The perimeter of the rectangle is 30 dm. If the length of one side of it is increased by 20%, and the other by 40%
The perimeter of the rectangle is 30 dm. If the length of one side of it is increased by 20%, and the other by 40%, then the perimeter of the rectangle will become equal to 40 dm. Find the sides of the resulting rectangle.
1. Let the length of the original rectangle be x dm, and its width y dm. Then their perimeter is 2 (x + y) and is 30 dm.
2. If the length of the rectangle is increased by 20%, then it will be equal to:
x + 20% x = x + 0.2x = 1.2x dm;
3. If the width of the rectangle is increased by 40%, then it will be equal to:
y + 40% y = y + 0.4y = 1.4y dm;
4. Then the perimeter of the resulting rectangle is 2 (1.2x + 1.4y) and is 40 dm.

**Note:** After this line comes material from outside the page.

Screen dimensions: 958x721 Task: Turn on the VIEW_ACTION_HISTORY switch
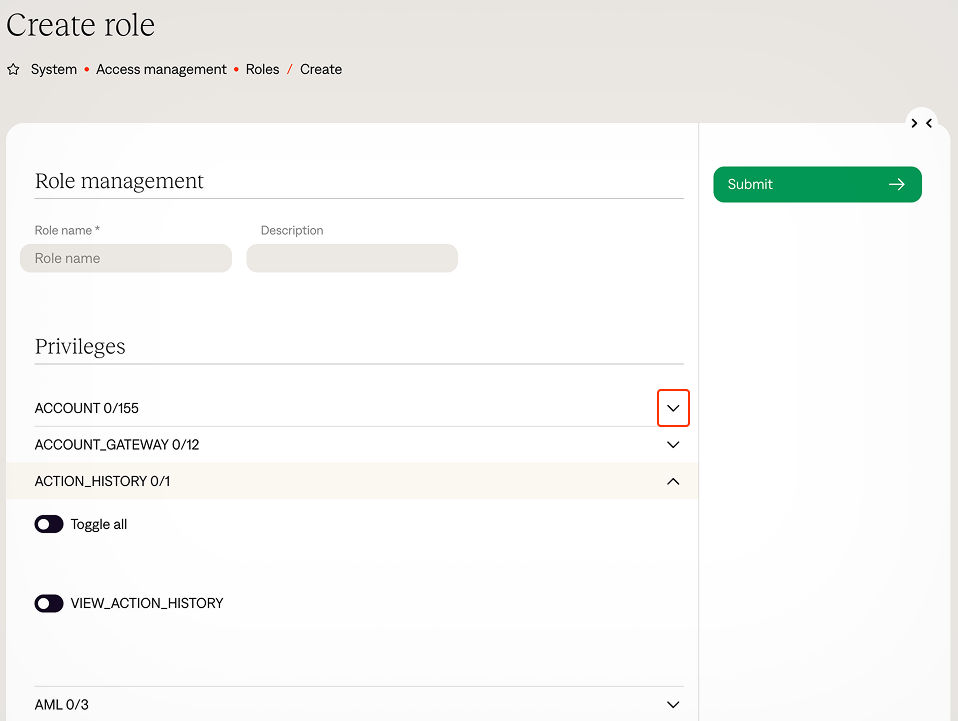(49, 603)
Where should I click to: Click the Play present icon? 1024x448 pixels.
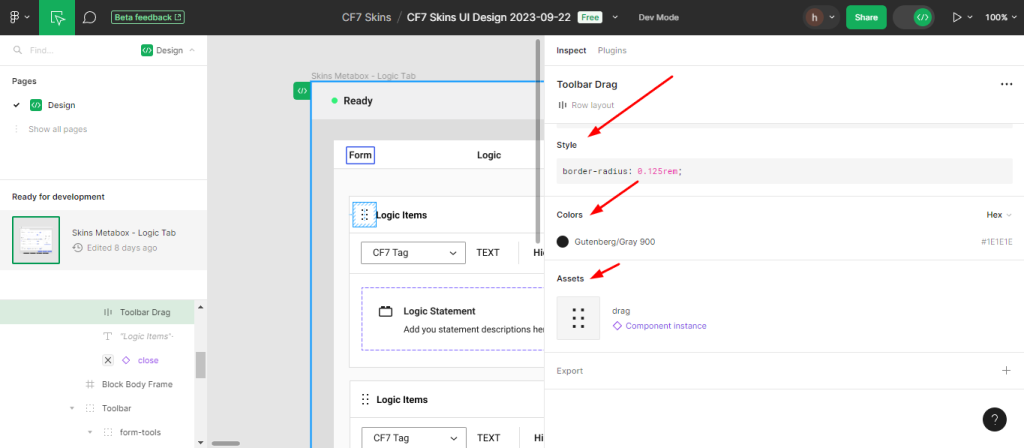point(957,18)
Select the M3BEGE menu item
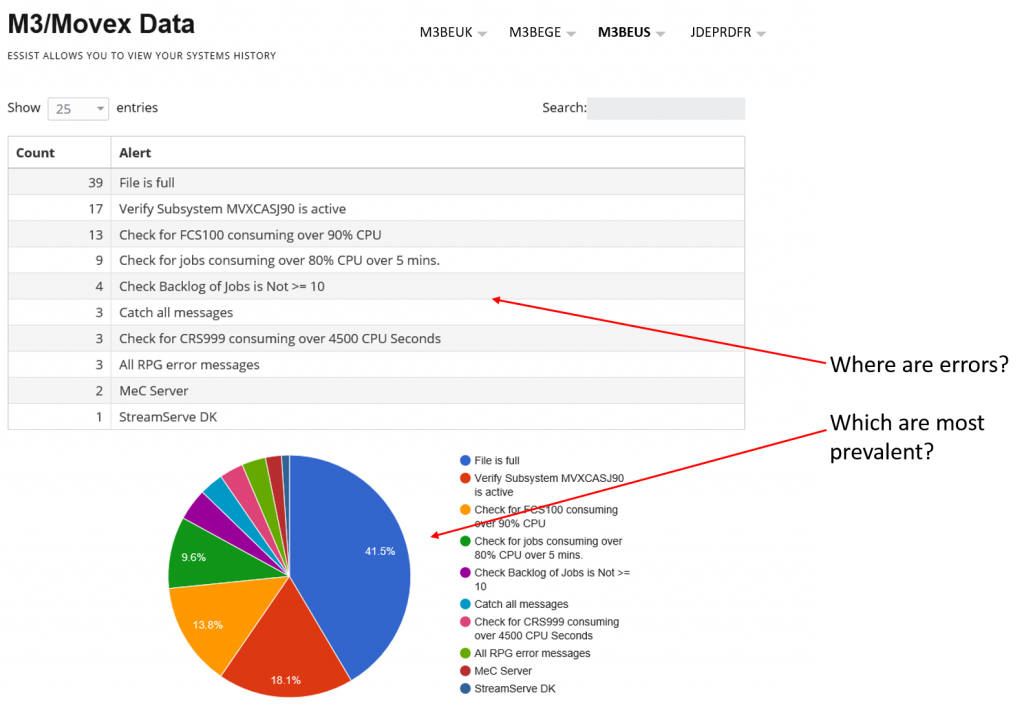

Let’s compose and solve the system of equations:
{2 (x + y) = 30;
{2 (1.2x + 1.4y) = 40;
{x + y = 15;
{1.2x + 1.4y = 20;
Let’s use the substitution method:
x = 15 – y;
1.2 (15 – y) + 1.4y = 20;
18 – 1.2y + 1.4y = 20;
0.2y = 2;
y = 10;
This means that the width of the original rectangle is 10 dm, and its length is 15 – 10 = 5 dm;
5. Find the sides of the resulting rectangle:
length 1.2 * 5 = 6 dm;
width 1.4 * 10 = 14 dm;
Answer: the length of the resulting rectangle is 6 dm, and the width is 14 dm.